┏━━

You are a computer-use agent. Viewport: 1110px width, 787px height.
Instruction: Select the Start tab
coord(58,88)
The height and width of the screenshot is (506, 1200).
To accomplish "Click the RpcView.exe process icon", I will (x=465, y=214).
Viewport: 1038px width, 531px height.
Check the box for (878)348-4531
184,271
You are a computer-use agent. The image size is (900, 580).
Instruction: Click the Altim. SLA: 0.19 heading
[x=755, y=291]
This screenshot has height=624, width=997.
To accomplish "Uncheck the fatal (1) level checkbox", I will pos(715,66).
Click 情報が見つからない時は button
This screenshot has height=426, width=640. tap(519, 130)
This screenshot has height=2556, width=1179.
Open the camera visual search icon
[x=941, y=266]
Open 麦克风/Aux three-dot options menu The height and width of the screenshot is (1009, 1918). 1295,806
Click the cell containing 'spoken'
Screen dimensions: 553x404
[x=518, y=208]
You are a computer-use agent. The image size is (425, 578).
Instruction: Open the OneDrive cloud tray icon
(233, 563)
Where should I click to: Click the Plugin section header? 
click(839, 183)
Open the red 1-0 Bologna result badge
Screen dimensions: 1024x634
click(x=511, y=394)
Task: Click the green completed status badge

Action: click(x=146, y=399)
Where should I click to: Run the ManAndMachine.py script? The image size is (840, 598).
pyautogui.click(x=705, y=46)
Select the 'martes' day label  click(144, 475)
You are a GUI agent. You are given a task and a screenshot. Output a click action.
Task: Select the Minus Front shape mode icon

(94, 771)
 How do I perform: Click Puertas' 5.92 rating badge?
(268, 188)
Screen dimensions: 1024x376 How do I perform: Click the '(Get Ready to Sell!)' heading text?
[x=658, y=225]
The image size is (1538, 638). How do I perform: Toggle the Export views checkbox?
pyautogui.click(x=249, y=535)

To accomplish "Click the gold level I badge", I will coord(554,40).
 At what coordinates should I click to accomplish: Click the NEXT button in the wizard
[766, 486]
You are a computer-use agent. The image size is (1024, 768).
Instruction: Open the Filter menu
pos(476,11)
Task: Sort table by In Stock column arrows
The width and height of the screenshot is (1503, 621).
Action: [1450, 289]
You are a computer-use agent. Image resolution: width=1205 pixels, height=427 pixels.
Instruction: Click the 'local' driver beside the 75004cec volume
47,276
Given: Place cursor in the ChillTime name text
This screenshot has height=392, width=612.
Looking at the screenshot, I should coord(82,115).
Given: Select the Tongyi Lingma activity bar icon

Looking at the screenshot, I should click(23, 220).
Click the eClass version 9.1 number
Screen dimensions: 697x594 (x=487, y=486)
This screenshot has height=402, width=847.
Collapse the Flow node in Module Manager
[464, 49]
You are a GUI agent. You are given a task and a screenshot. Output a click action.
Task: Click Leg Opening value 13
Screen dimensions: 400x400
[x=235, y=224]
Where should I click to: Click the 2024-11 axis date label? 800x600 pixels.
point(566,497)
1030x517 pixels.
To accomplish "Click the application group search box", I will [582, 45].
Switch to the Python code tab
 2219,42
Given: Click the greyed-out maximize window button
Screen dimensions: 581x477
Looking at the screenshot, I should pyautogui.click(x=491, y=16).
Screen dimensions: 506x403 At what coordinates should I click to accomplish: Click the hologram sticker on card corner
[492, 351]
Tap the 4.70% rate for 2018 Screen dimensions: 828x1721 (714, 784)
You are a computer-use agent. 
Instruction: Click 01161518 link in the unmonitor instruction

┗━━

> _TASK DETAILS_
All lines above that contain "Viewport" are required in the answer.

> _ANSWER BOX_
You are a computer-use agent. Viewport: 1110px width, 787px height.
Viewport: 1038px width, 531px height.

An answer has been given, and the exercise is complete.